## ACTIVITY
Of all the lines below, return only those starting with the line holding "Task: Click the IMA certificate course title" and going on through the line holding "Screen dimensions: 813x649", exactly as written.

## RECORD SET
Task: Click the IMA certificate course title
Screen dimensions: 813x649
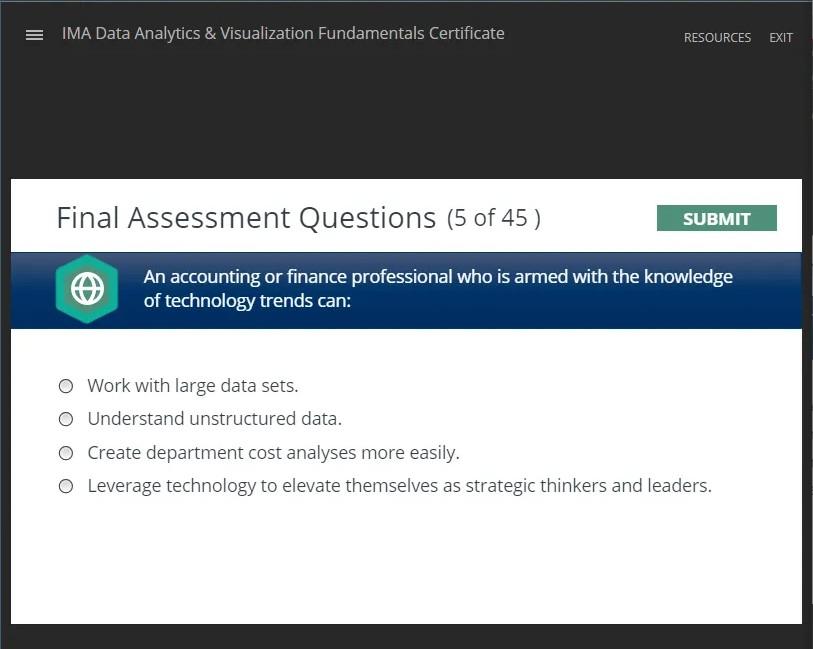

...

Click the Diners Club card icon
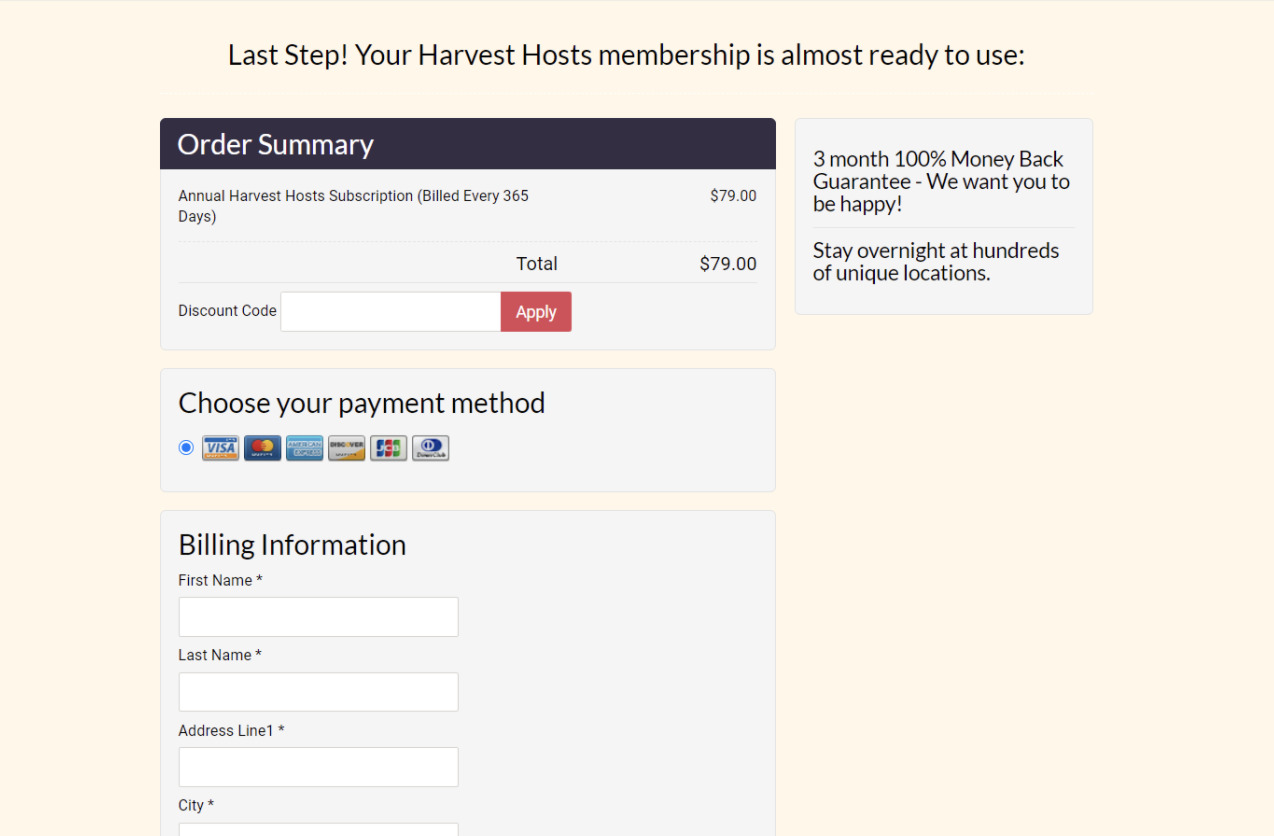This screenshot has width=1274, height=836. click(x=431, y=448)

--

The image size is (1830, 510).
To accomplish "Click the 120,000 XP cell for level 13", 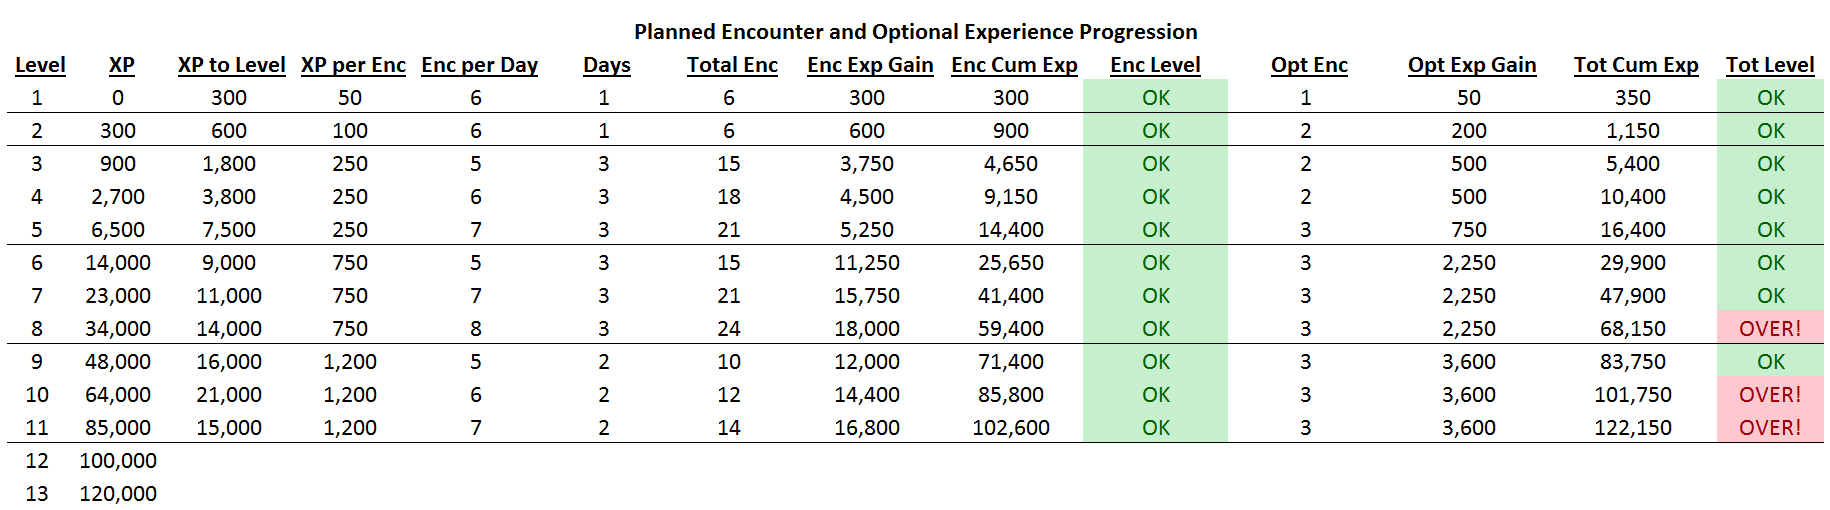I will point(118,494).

## REPLY
Task: Click the IMA certificate course title
Screen dimensions: 813x649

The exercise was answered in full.